October 10, 2016, I wrote a blog: “The NERC CIPs continue to expose the grid to significant cyber vulnerabilities even after the Ukrainian hack” - https://www.controlglobal.com/blogs/unfettered/the-nerc-cips-continue-to-expose-the-grid-to-significant-cyber-vulnerabilities-even-after-the-ukrainian-hack/. This was because NERC, DOE, and DHS had effectively ignored the 2015 attack as it was against the distribution system. Ironically, two months later, the second Ukrainian cyberattack was against the transmission system. In both cases, the attack was step 1 of the 2 steps of Aurora. So what has happened in the interim to make the grid more cyber resilient?
- There is still no security in any Purdue Reference Model Level 0,1 device (process sensors, actuators, or drives). These devices are out-of-scope for NERC CIP. ISA99 has initiated a working group to address this issue, yet there is almost no electric utility participation in this effort. Iran is aware of this deficiency.

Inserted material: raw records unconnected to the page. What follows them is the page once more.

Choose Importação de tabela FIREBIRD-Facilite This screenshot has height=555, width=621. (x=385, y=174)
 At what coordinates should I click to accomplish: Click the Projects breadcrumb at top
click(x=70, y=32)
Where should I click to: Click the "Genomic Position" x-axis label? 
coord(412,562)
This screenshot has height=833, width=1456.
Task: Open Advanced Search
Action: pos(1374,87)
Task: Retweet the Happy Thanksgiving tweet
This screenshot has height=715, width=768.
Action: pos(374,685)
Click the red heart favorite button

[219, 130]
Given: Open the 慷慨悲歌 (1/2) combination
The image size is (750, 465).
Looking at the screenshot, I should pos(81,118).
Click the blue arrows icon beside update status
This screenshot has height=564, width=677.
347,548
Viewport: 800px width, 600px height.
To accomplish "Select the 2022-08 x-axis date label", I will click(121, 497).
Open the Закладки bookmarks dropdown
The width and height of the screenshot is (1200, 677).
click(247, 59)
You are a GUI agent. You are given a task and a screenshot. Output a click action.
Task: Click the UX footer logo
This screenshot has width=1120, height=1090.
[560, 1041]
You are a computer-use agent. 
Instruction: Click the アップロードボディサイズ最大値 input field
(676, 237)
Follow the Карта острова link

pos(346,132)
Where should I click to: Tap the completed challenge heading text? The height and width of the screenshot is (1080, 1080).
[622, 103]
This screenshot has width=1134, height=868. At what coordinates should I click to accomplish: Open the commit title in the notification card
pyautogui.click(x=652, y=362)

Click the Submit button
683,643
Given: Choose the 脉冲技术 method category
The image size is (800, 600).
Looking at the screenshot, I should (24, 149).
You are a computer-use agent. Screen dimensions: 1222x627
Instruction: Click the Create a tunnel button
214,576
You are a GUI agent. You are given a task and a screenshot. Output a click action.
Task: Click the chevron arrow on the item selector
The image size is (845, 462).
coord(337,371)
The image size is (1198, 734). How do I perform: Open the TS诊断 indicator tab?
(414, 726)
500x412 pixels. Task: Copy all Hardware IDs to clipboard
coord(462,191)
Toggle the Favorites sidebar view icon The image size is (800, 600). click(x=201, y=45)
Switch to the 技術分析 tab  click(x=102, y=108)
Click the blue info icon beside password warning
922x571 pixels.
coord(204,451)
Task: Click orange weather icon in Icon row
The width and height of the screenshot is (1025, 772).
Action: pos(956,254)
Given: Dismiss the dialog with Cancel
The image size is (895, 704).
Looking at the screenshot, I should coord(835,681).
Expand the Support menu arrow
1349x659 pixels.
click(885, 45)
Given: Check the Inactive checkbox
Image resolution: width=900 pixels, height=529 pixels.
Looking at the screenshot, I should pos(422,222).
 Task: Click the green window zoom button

- There is a lack of monitoring of these devices before they become Ethernet packets to determine if the input to the ICS/SCADA network and associated network monitoring is uncompromised AND correct.
- Utilities are still not adequately addressing Aurora despite the Aurora information having been declassified. At the 2016 ICS Cyber Security Conference, a demonstration was given of hacking an Aurora hardware mitigation device (SEL751A) and effectively turning into an Aurora initiation device.
- A utility lost all relay communications to almost 400 high voltage relays and SCADA was not aware of the loss of relay communications.
Where is the cyber resiliency of the electric grid?